Travail demandé
1: Citez le passage du texte sur le repas compris entre « Aiguiser son œil, son » et « et sociables ? », bornes incluses.
2: Selon le texte sur le repas, qu'est-ce qu'aiguiser son œil, son nez et son palais nous permet de mieux apprécier ?

------ Extrait étudié

Pensez au temps et aux étapes nécessaires pour bonifier un vin avant qu’il ne soit versé dans votre verre. Celui qu’il a fallu pour affiner un fromage avant qu’il atteigne cette texture parfaite. Le temps qu’il a fallu pour mijoter un plat en sauce dont chaque bouchée vous fait saliver. Pensez aux gestes précis et assurés de l’artisan, qu’il soit boulanger, pâtissier ou cuisinier, qui met en pratique jour après jour le résultat de milliers d’heures d’apprentissage.
Aiguiser son œil, son nez et son palais pour savourer pleinement les merveilles du repas nous permet de mieux apprécier le temps et de le suspendre. Cela enrichit notre existence en nous invitant à profiter d’un moment unique et éphémère.
Défendez votre table
L’idée n’est pas de refuser son époque ou de vivre dans le passé. Ces outils font partie de notre vie maintenant et nous devons apprendre à évoluer avec. Mais nous devons ne pas nous laisser asservir par ces technologies. Protéger nos précieux espaces d’existence, comme celui du repas, est un devoir envers notre qualité de vie.
Le repas n’est-il pas ce qui fait de nous des êtres humains civilisés et sociables ?

------------
------ Données fournies

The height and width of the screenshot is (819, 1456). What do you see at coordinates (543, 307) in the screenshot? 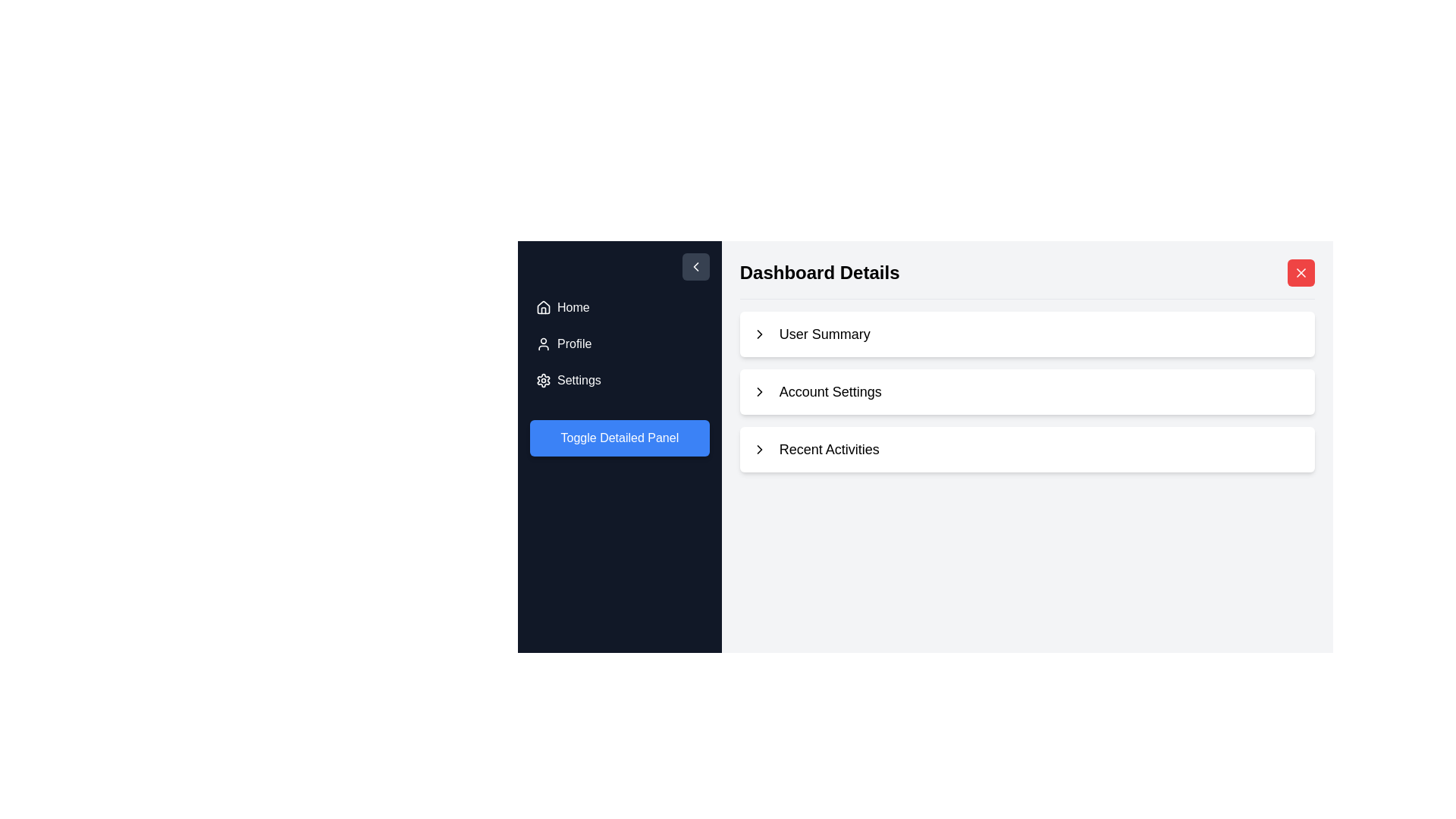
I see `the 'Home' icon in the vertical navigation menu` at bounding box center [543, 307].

------------

Corrigé
1:
Aiguiser son œil, son nez et son palais pour savourer pleinement les merveilles du repas nous permet de mieux apprécier le temps et de le suspendre. Cela enrichit notre existence en nous invitant à profiter d’un moment unique et éphémère.
Défendez votre table
L’idée n’est pas de refuser son époque ou de vivre dans le passé. Ces outils font partie de notre vie maintenant et nous devons apprendre à évoluer avec. Mais nous devons ne pas nous laisser asservir par ces technologies. Protéger nos précieux espaces d’existence, comme celui du repas, est un devoir envers notre qualité de vie.
Le repas n’est-il pas ce qui fait de nous des êtres humains civilisés et sociables ?

2: Cela nous permet de mieux apprécier le temps et de le suspendre.